As an integrated indicator based on serum albumin and LMR, the biological reason behind the prognostic value of SIS might be elucidated by the function of the albumin, lymphocytes and monocytes. Recent evidence indicates that monocytes can be recruited in tumour tissues and differentiate into tumour-associated macrophages (TAMs) exerting pro-tumoral action (Qian and Pollard, 2010). Lymphocytes can enhance cancer immune-surveillance to inhibit tumour cell proliferation, invasion and metastasis (Dunn ). Thus, a low circulating lymphocyte amount might be responsible for a weak and insufficient immune response to tumours and an elevated circulating monocyte level may reflect an increased production of TAMs as a marker of high tumour burden. Accordingly, a decrease LMR conveying poor prognosis was observed in a variety of malignancies including RCC (Hutterer ). Serum albumin is known as a negative acute phase protein and is synthesised specially in the liver (Esper and Harb, 2005). Decreased serum albumin represents not only a malnutrition status but also a sustained systemic inflammation response (McMillan, 2009), therefore providing significant prognostic information for many types of cancer with or without integration into prognostic systems (McMillan, 2008; Gupta and Lis, 2010). In agreement with previous findings, we demonstrated that high SIS was an independent predictor of diminished survival for ccRCC patients. Moreover, high SIS was significantly correlated with aggressive tumour biological phenotypes such as advanced tumour stage, high Fuhrman grade, large tumour size and the presence of necrosis and lymphovascular invasion. These results partially reveal complex interactions of elevated systemic inflammation responses and tumour progression. In addition, we found that the SIS could further stratify patients into three risk subgroups in different tumour stages and SSIGN risk levels, suggesting that the SIS might provide additional prognostic information as a complement to the well-established clinicopathological prognostic models.

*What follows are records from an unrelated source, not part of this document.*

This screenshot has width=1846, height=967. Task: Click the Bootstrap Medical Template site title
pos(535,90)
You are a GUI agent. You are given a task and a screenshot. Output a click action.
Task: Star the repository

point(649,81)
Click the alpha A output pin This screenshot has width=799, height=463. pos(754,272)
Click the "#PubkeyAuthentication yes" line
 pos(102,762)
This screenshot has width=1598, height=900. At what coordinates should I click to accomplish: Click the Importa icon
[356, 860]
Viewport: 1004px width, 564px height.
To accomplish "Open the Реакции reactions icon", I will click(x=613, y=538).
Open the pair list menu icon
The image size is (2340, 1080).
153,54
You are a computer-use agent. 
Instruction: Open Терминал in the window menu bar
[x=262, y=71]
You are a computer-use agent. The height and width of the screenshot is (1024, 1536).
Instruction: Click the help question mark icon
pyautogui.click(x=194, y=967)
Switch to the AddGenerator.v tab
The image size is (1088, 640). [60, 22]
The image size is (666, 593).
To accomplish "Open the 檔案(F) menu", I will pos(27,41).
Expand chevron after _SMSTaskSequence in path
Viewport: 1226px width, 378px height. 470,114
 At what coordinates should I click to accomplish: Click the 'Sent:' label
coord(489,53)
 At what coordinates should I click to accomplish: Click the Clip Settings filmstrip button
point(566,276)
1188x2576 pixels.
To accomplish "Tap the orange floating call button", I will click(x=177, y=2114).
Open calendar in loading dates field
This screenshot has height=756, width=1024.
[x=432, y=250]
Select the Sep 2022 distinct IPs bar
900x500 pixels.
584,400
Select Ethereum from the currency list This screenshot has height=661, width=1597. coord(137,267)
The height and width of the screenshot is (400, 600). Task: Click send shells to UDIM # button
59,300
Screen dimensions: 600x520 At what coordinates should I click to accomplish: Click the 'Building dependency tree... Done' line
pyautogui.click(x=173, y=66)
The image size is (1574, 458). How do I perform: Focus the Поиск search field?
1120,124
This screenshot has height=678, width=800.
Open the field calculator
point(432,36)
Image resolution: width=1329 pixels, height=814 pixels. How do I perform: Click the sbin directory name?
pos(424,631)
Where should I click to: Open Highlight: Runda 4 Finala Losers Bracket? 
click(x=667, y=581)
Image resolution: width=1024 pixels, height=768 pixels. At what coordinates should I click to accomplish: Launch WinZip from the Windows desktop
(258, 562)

In tradition, the prediction of prognosis in RCC patients is based on clinical and pathological factors such as TNM stage and SSIGN score. By incorporating the SIS into TNM stages, Fuhrman grade and lymphovascular invasion, a nomogram was constructed and performed well in internal validation. When assessing OS, a higher predictive accuracy of the nomogram can be observed compared with that of TNM stage or SSIGN score. Nonetheless, it needs to be further investigated whether the predictive value of the nomogram is superior to that of SSIGN score for cancer-specific survival (CSS), because the SSIGN score is developed originally with the endpoint of CSS. Meanwhile, the magnitude of the SIS was on the same order as Fuhrman grade. Thus, our study indicates that the SIS can provide additional prognostic information to traditional clinicopathological features. These results may facilitate clinicians to better stratify patients who need adjuvant therapy, intensive postoperative follow-up or participating in clinical trials.

The strength of our study is that the measurement of SIS is based on standard laboratory tests of serum albumin, lymphocyte and monocyte counts, which are routinely applied in clinical practice. However, there are a few limitations in this study. First, owing to the retrospective nature and no external validation, the prognostic significance of the SIS in ccRCC patients remains to be investigated prospectively in other populations and larger cohorts in the future. Second, because C-reactive protein (CRP) is not routinely measured in our clinical practice, we did not add CRP in our analyses. Further studies should estimate the prognostic value of CRP in combination with SIS as well as clinicopathological parameters. Third, because of limited patients with metastasis (n=12), we did not specially assess the relationship between the SIS and metastatic disease.

In conclusion, we developed a novel and easily obtained prognostic score named SIS, which was based on preoperative serum albumin and LMR. The SIS served as an independent prognostic factor and should be incorporated into traditional clinical and pathologic variables to complement outcome prediction of ccRCC patients after surgery.